## [DESCRIPTION OF THE TASK]
Rewrite the listing lines between the line holding "Where should I click to: Open" and the line holding "Where should I click to: Click", inclusive, changing "Viewport" to "Screen size" and keeping everything else the same. Leave the pictures out of your answer.

## [EXTRACTED INFORMATION]

[start]

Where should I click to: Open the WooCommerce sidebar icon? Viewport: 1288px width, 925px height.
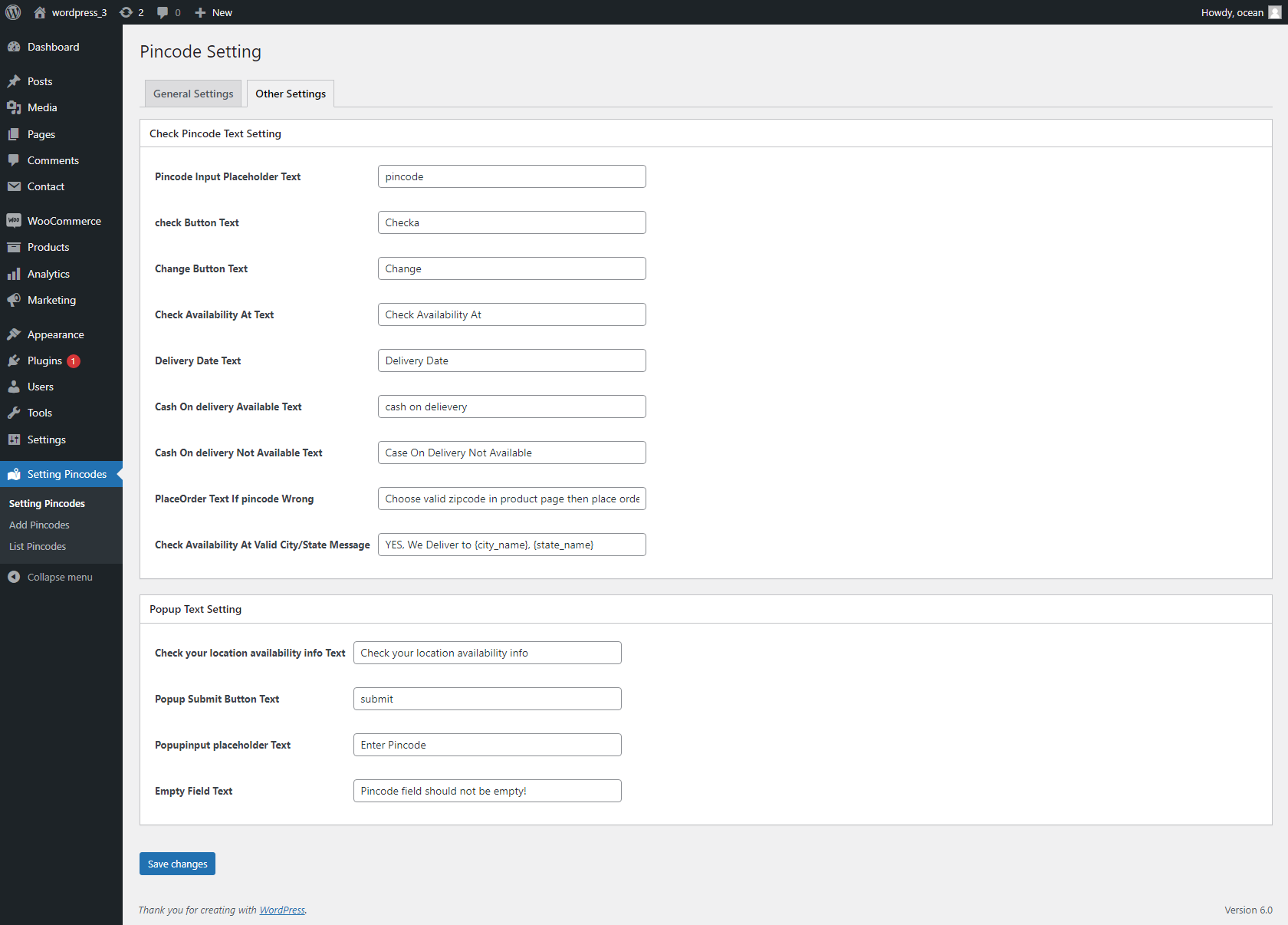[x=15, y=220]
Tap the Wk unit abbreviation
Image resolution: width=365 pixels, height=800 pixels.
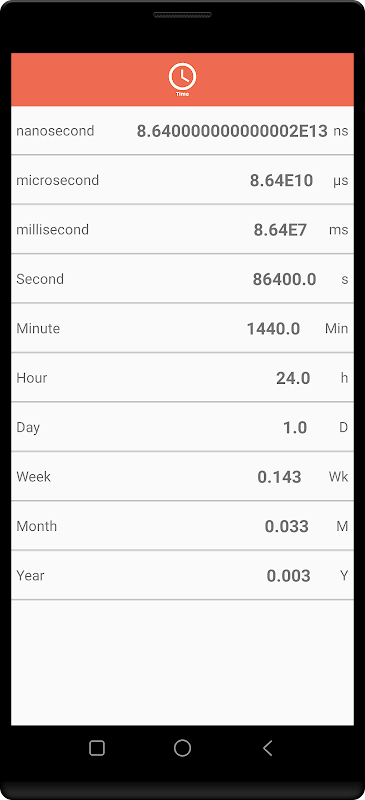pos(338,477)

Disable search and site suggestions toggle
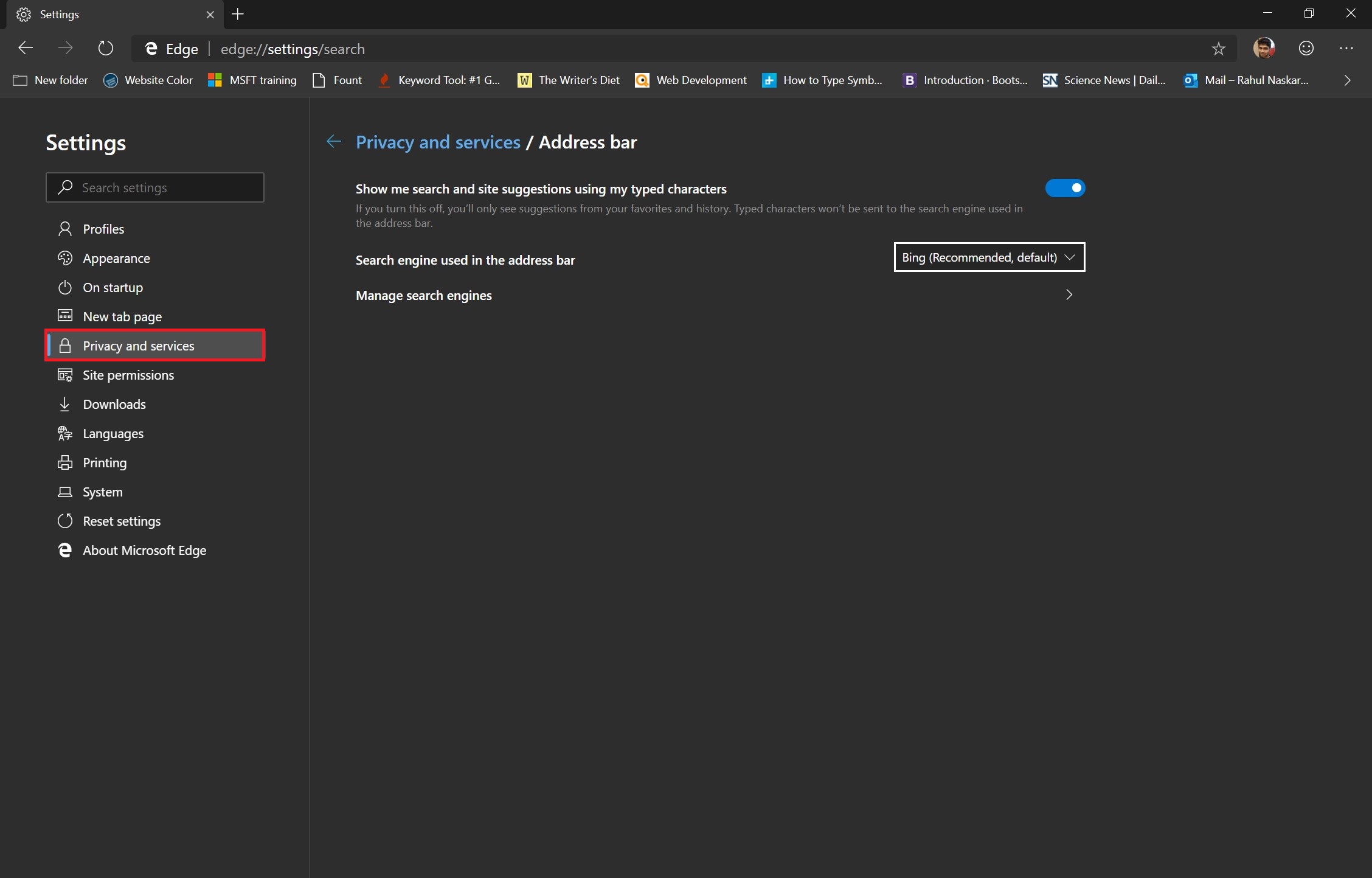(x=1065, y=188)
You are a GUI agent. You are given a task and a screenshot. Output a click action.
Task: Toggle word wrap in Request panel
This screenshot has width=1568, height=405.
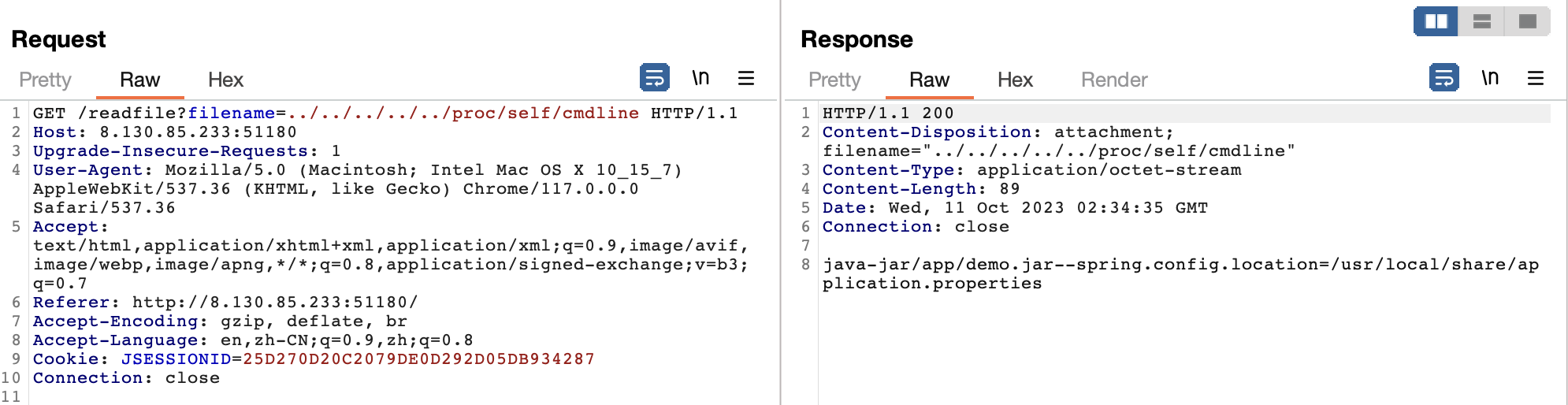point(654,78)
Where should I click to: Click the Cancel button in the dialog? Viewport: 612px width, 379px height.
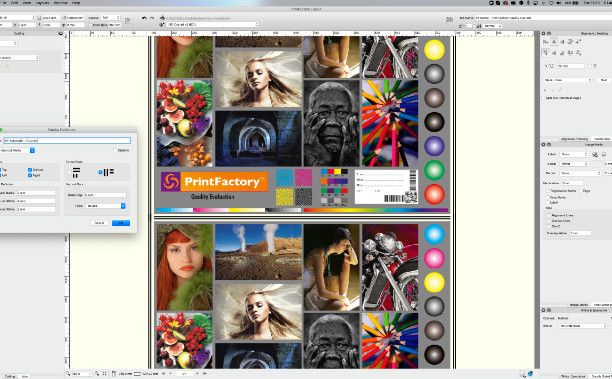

[end]
[start]

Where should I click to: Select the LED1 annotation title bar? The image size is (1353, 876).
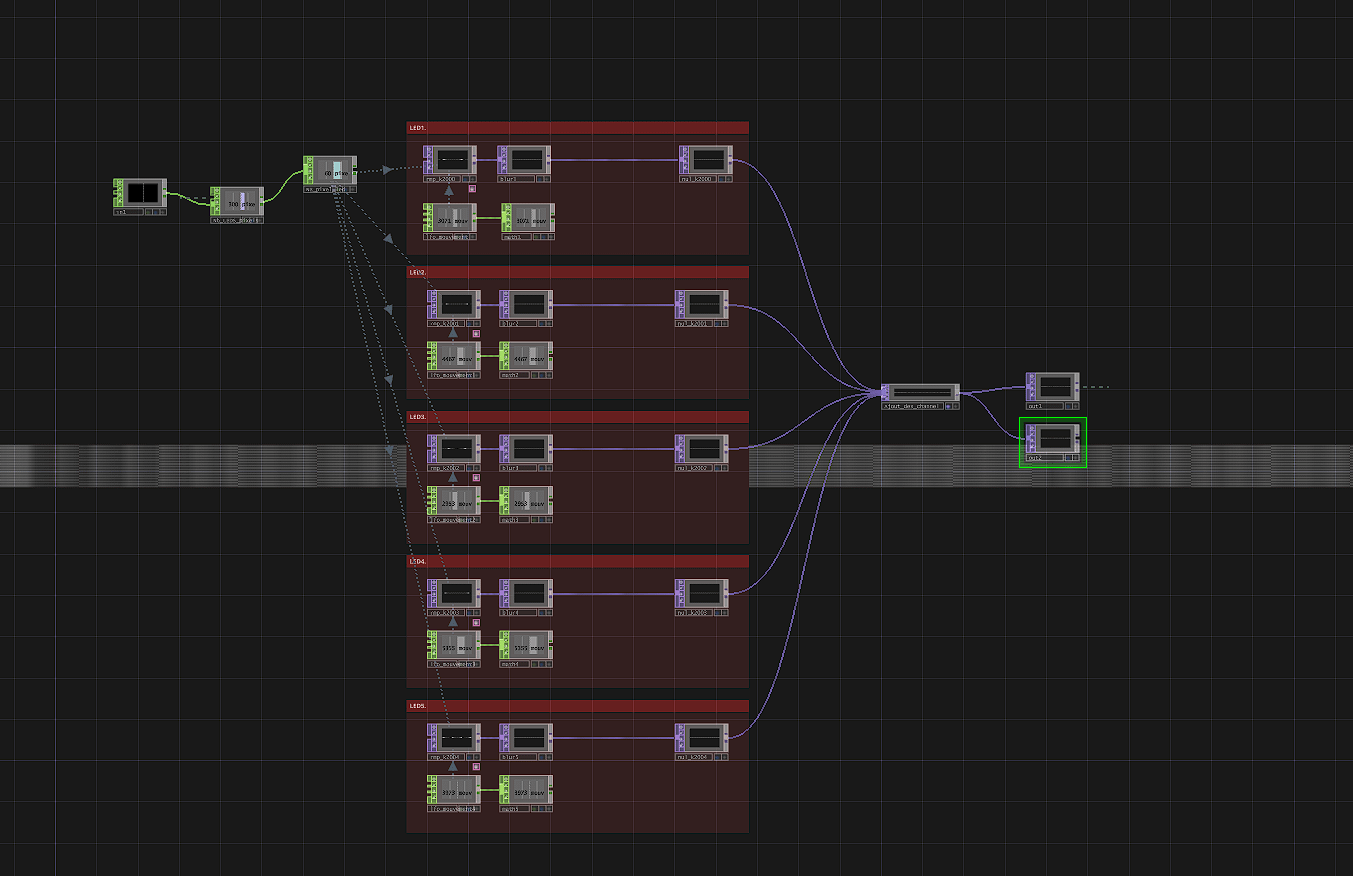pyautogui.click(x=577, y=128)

[end]
[start]

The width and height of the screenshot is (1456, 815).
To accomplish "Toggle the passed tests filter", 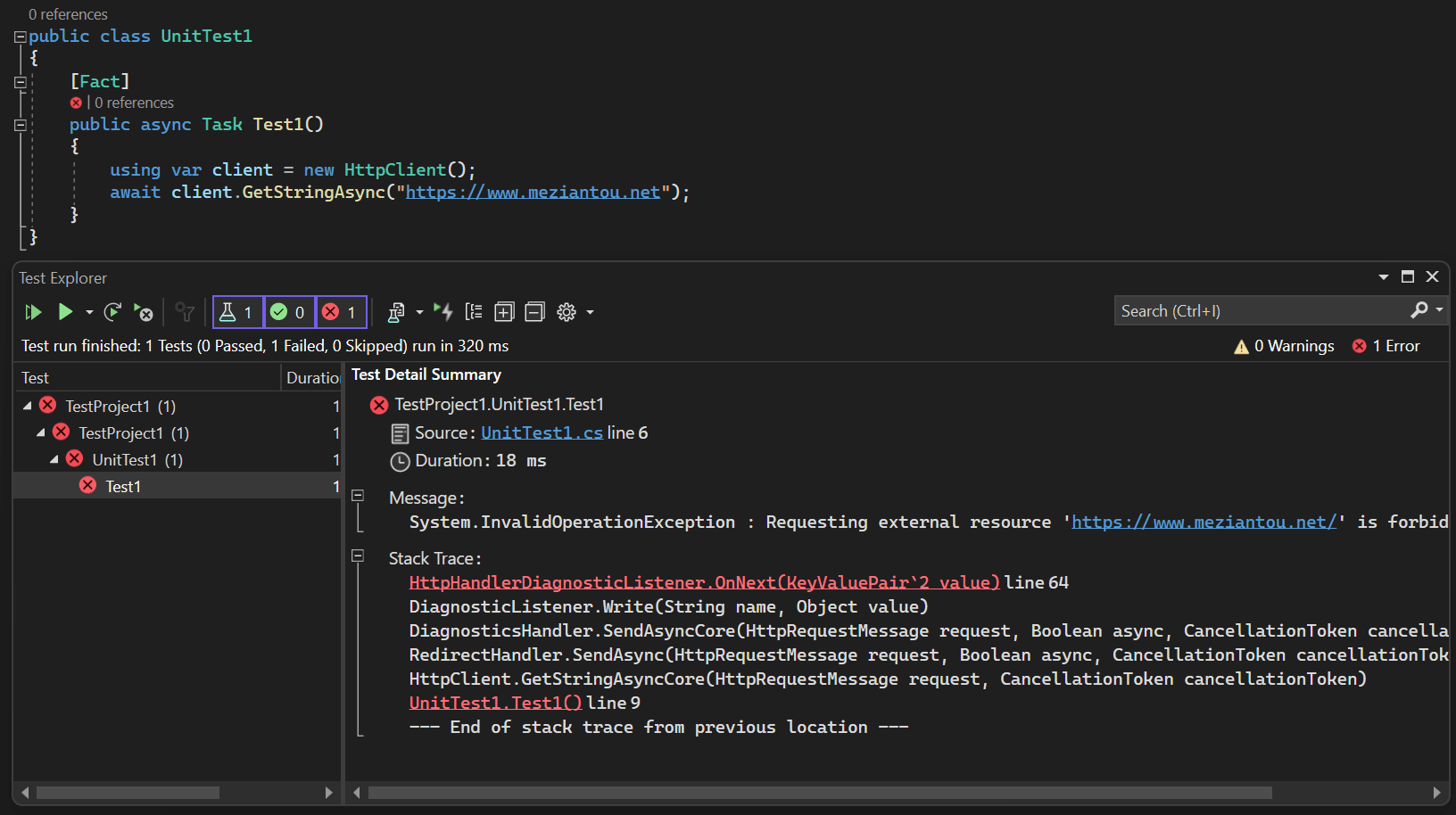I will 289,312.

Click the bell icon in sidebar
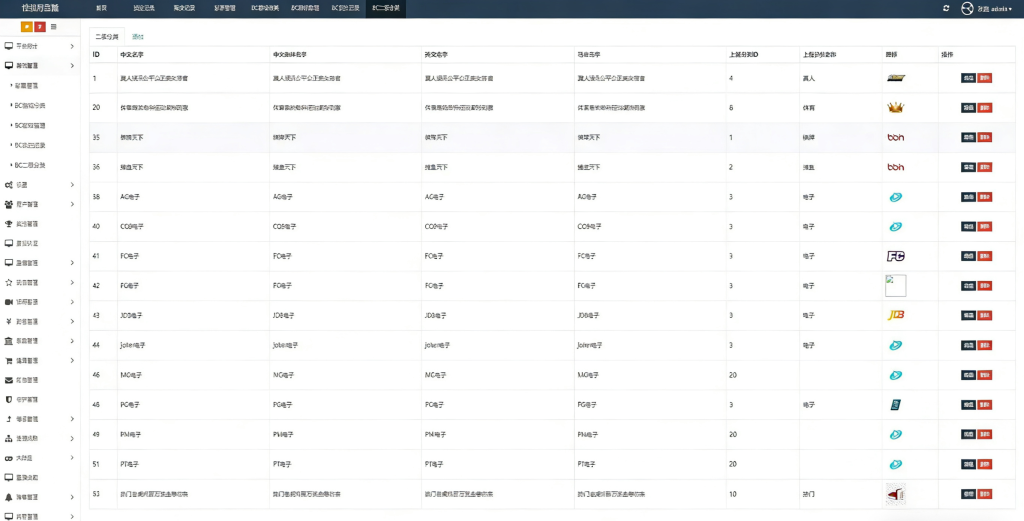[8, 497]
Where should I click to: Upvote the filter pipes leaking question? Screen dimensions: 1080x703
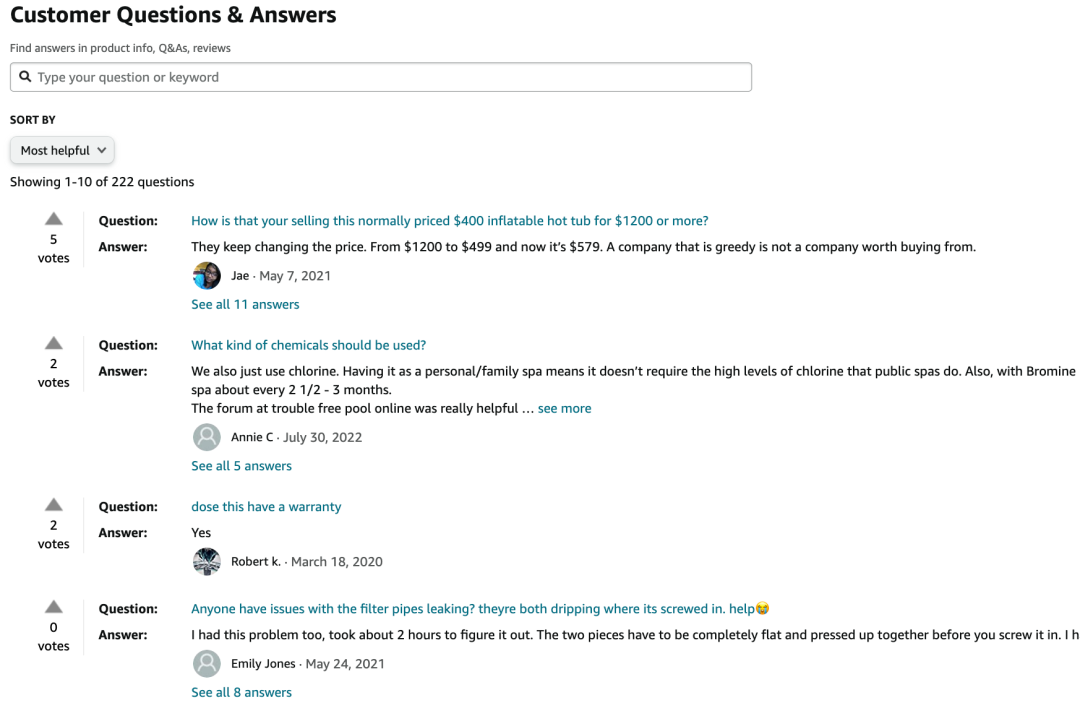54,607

[end]

## [FINISHED ANSWER]
Where should I click to: Open the WooCommerce sidebar icon? Screen size: 1288px width, 925px height.
[x=15, y=220]
Tap the Wk unit abbreviation
Image resolution: width=365 pixels, height=800 pixels.
pos(338,477)

Disable search and site suggestions toggle
(x=1065, y=188)
You are a GUI agent. You are given a task and a screenshot. Output a click action.
Task: Toggle word wrap in Request panel
This screenshot has width=1568, height=405.
point(654,78)
Where should I click to: Click the Cancel button in the dialog? Screen size: 612px width, 379px height.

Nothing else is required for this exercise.